Saturday, January 03, 2009

Strictly Speaking

I was cleaning out some books and came across a book by Edwin Newman, Strictly Speaking. Edwin was an inveterate punster and there was one chapter in the book where he let it all go. I still remember some of the puns to this day and I think I first read the book sometime in 1975 or so. It was fun reading it again and I thought I might share some of it with you (especially Steve Bates at YDD who has been known to pun a bit himself!). Here goes:

"Where have you been?" she asked.
Out walking the dog," he said. "Looking for the old familiar feces."
"Your shoes are wet," she observed.
"Naturally," he said. "Nobody knows the puddles I've seen.
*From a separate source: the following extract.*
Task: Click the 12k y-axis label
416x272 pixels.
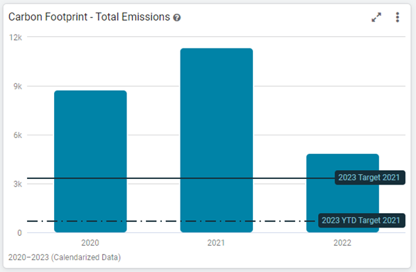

That is why I am standing on these newspapers. These are the Times that dry men's soles." He took off his jacket and tossed it aside. "this," he said, "is so sodden."
"I'll never forget the time they brought you in frozen stiff," she said. "I was afraid you would never come out of it."
He shrugged, "I thawed, therefore I am."
"I believe that dog has distemper or worms or something," she said.
"Maybe so," he replied, "but his bark is worse than his blight. By the way, I'm thinking of giving him to the Longshoremen's Union as a mascot."
"What kind of dog do they want?"
"A dockshund."
"I'm lonely," she said, and pointed to a button she was wearing that bore the words "Kiss me I'm Irish."
"I'm hungry," he said. "Quiche me. I'm French."
She gave him instead a pastry consisting of thin layers of puff pastry interlaid with a cream filling. He cut off a corner and ate it.
"Very good," he said. "Also the first square millefeuille I've had all day."
"Your French is getting better," she said. " I can remember when you thought the French for throw out the trash was cul-de-sac."
"O solecism mio," he said. "And I remember when you though a porte-cochere was the entrance to a Jewish restaurant."
There was a moments pause. Then:
"I had an apprentice French hairdresser once," she said.
"What did he have to say for himself?"
"Je ne sais coif."
"Having a man around the house does make a vas deferens," she continued.
"And having a woman, too," he said gallantly. "You're a wonderful housekeeper. You keep everything polished."
"Maybe so," she said, "but I wish I could chamois like my sister Kate. I meant to ask you, did you watch the space shot at the office?"
"No," he replied. "To me the space program is mere schirrade. I decided to go to a movie instead, the one in which Montgomery Clift plays the founder of psychoanalysis."
"What was his name again?"
"Pretty Boy Freud."
"I notice that in the early days of photography he had his picture taken with his coat on an looking furtive. Any idea why?"
"He must have been a cloak and daguerrotype."
"Se changed the subject. "I am glad we are out of Viet Nam."
"So am I. It was time to let Saigon be Saigon's."
"What do you make of the situation between the Russians and Chinese?" she asked.
"Dogma eat dogma."
"You said a Moathful."

That's enough. There is a lot more but you can get the flavor. You can sometimes find two of Edwin's books together in one paperback. Both "Strictly Speaking" and "A Civil Tongue" and both are interesting tomes on the use of language.
BTW the section above came from the chapter "The Vicious Cycle of Reality"

One more thing for you to ponder. What do you call a Chinese meal in Alaska?

Lo Mein on a totem pole! Pah dum pump!